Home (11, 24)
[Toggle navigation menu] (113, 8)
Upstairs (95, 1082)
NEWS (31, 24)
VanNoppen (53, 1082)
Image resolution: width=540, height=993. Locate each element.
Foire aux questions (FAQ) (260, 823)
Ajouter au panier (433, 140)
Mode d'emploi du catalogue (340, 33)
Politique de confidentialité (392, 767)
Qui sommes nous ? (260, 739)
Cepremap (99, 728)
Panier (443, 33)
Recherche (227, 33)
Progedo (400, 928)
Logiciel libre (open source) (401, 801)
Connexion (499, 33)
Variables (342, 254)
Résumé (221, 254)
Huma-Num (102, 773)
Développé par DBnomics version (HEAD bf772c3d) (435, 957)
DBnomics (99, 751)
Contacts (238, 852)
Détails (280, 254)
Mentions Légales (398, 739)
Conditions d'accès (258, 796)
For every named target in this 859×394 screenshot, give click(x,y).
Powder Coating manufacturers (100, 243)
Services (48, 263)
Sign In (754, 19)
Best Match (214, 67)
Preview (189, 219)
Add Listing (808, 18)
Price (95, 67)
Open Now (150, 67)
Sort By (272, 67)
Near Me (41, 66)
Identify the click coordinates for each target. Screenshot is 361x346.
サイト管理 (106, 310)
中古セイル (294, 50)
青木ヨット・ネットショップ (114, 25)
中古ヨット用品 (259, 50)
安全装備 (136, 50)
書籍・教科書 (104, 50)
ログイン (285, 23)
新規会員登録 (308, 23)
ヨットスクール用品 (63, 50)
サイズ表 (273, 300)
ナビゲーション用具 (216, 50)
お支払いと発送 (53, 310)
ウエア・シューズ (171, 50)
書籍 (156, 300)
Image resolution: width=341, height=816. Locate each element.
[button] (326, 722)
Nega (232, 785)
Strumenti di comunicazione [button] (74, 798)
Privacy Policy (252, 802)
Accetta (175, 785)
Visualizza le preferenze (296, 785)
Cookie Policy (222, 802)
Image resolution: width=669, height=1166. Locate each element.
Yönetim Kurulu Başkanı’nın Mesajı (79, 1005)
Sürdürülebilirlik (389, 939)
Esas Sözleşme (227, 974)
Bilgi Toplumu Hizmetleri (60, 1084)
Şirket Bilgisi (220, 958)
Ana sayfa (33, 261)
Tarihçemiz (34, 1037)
----
** EXERCISE TASK **
Revise the listing above by replacing each "Image resolution" with "Screenshot size" and leaving everything else as it stands.

** THE SOLUTION **
Home (11, 24)
[Toggle navigation menu] (113, 8)
Upstairs (95, 1082)
NEWS (31, 24)
VanNoppen (53, 1082)
Screenshot size: width=540, height=993. Locate each element.
Foire aux questions (FAQ) (260, 823)
Ajouter au panier (433, 140)
Mode d'emploi du catalogue (340, 33)
Politique de confidentialité (392, 767)
Qui sommes nous ? (260, 739)
Cepremap (99, 728)
Panier (443, 33)
Recherche (227, 33)
Progedo (400, 928)
Logiciel libre (open source) (401, 801)
Connexion (499, 33)
Variables (342, 254)
Résumé (221, 254)
Huma-Num (102, 773)
Développé par DBnomics version (HEAD bf772c3d) (435, 957)
DBnomics (99, 751)
Contacts (238, 852)
Détails (280, 254)
Mentions Légales (398, 739)
Conditions d'accès (258, 796)
For every named target in this 859×394 screenshot, give click(x,y).
Powder Coating manufacturers (100, 243)
Services (48, 263)
Sign In (754, 19)
Best Match (214, 67)
Preview (189, 219)
Add Listing (808, 18)
Price (95, 67)
Open Now (150, 67)
Sort By (272, 67)
Near Me (41, 66)
Identify the click coordinates for each target. Screenshot is 361x346.
サイト管理 (106, 310)
中古セイル (294, 50)
青木ヨット・ネットショップ (114, 25)
中古ヨット用品 (259, 50)
安全装備 (136, 50)
書籍・教科書 (104, 50)
ログイン (285, 23)
新規会員登録 (308, 23)
ヨットスクール用品 (63, 50)
サイズ表 (273, 300)
ナビゲーション用具 (216, 50)
お支払いと発送 (53, 310)
ウエア・シューズ (171, 50)
書籍 (156, 300)
Screenshot size: width=341, height=816. Locate each element.
[button] (326, 722)
Nega (232, 785)
Strumenti di comunicazione [button] (74, 798)
Privacy Policy (252, 802)
Accetta (175, 785)
Visualizza le preferenze (296, 785)
Cookie Policy (222, 802)
Screenshot size: width=669, height=1166. Locate each element.
Yönetim Kurulu Başkanı’nın Mesajı (79, 1005)
Sürdürülebilirlik (389, 939)
Esas Sözleşme (227, 974)
Bilgi Toplumu Hizmetleri (60, 1084)
Şirket Bilgisi (220, 958)
Ana sayfa (33, 261)
Tarihçemiz (34, 1037)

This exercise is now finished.